A most interesting case is that of Romania. Between 1957 and 1966, abortion was legal there on demand and was commonplace; in fact, 80 percent of pregnancies ended in abortion. However, Ceausescu's government, wishing to raise the country's birth rate, outlawed most abortion in 1966, so the rate fell drastically. In 1989, after the Romanian Revolution, abortion was again legalised and surged. You can see correlating figures for breast cancer rising and falling among Romanian women.

We all know that breast cancer has become a major scourge in society. It is causing special concern in China and East Asia -- Dr Lanfranchi was invited to Shanghai to advise their health care authorities.

However, what drives her to campaign for better awareness is her own experience as a breast surgeon. Over the last twenty years, she has seen 20,000 patients in her New Jersey surgery, and she says she cannot keep quiet about what she is seeing. "These are not statistics. These are women, often young, sometimes with small children. If you could see these lovely young people on my operating table you would know why I have to expose this tragedy."

Her point is not that anybody should tell others how they should run their lives. "What is wrong is that nobody is telling them what they risk so that they can make good choices." She adds, "Why are we not offering earlier scans to those most at most risk? If you wait till they're 50, it's too late for many. Women who have had an abortion should be scanned 8-10 years after the event."

Dr Lanfranchi was quick to reassure us that, even with all this data, the risk is small. By meta-analyses, there is only a 30 percent increased risk of breast cancer, considered low by epidemiologic standards. For example, cigarettes, which increase the risk of lung cancer over 1000% , is considered a large risk. Unfortunately, in some circumstances, induced abortion can increase risk over several hundred percent, for example teenagers getting abortions in the second trimester.

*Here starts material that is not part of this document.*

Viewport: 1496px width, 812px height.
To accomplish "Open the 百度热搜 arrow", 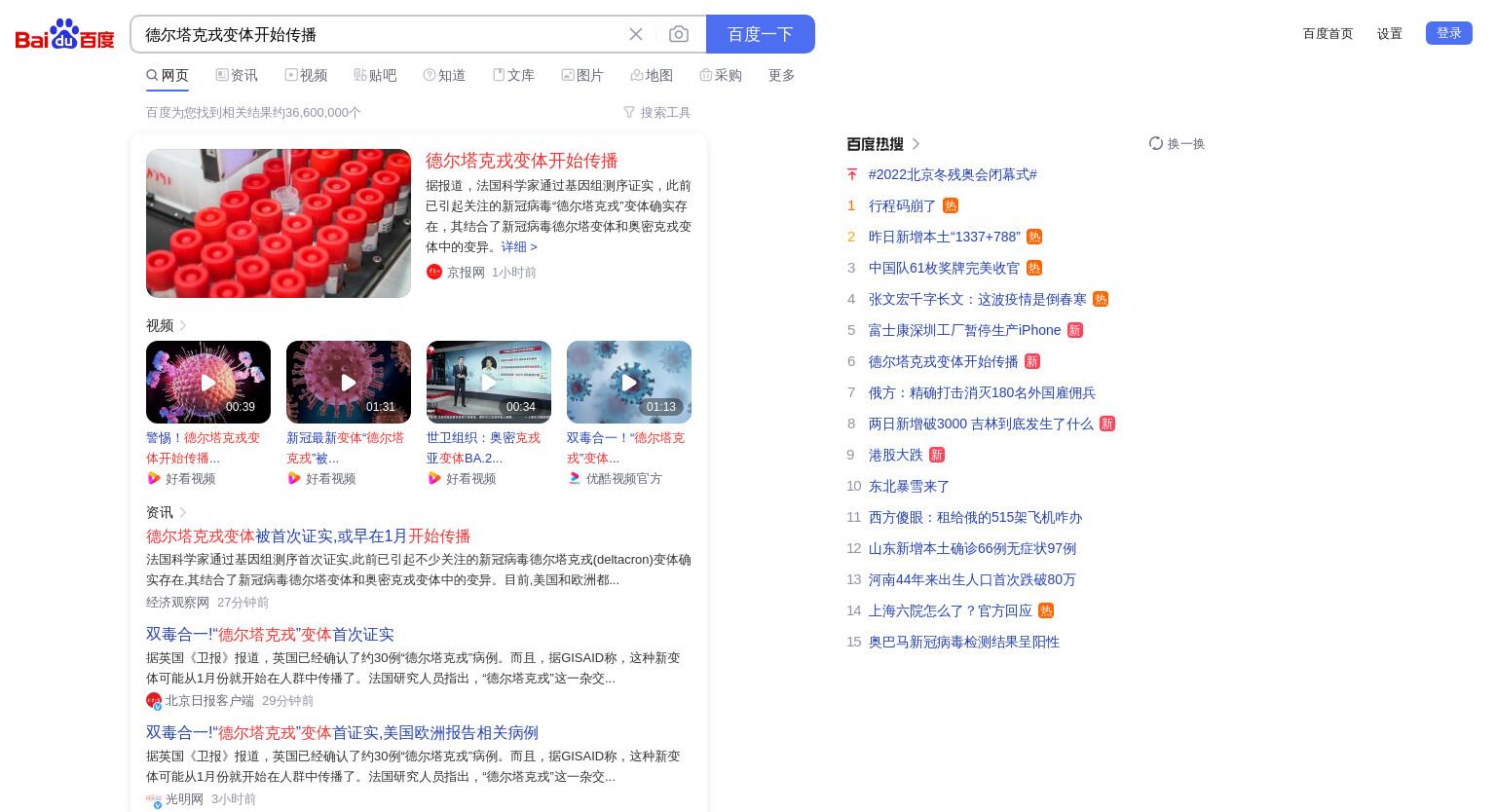I will [x=916, y=144].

"I'm not saying that every woman who has an abortion is going to get breast cancer, and I am certainly not saying that every woman who has breast cancer has had an abortion or used hormonal contraceptives. But what I am saying is that when there is a worrying surge in breast cancer worldwide, you cannot ignore the connection with delaying pregnancy or cutting it short. Individual risk may be small, but a small risk often repeated begins to take a measurable toll on society."

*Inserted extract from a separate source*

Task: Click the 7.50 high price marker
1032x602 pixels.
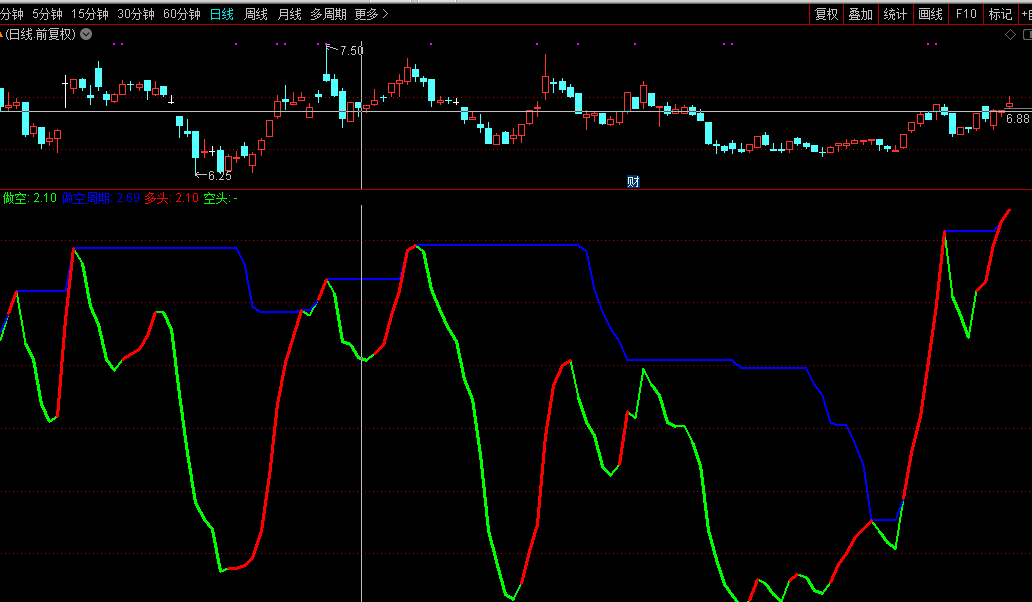Action: click(351, 51)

Around 50,000 women are diagnosed with breast cancer each year in the UK and 1 in 8 women will receive such a diagnosis in their lifetime. Early detection through a national screening programme and treatment ensures that most survive, but around 32 women a day die from the disease. This loss of life, and the cost of the disease to society, should mean that health officials and experts are open to any evidence that would help prevent it. Instead, we have the studious silence about abortion seen during last week's campaign.

In Australia, it was worse. Dr Lanfranchi's presence caused a cacophony of protest in the media, which led to us being dropped from being guests of honour at a distinguished lunch, and to the owners of our conference venue in Melbourne being threatened with vandalism to their property. The conference had to move venue four times. So much for freedom of speech. So much for those high profile groups who could so easily help to reduce the world's breast cancer.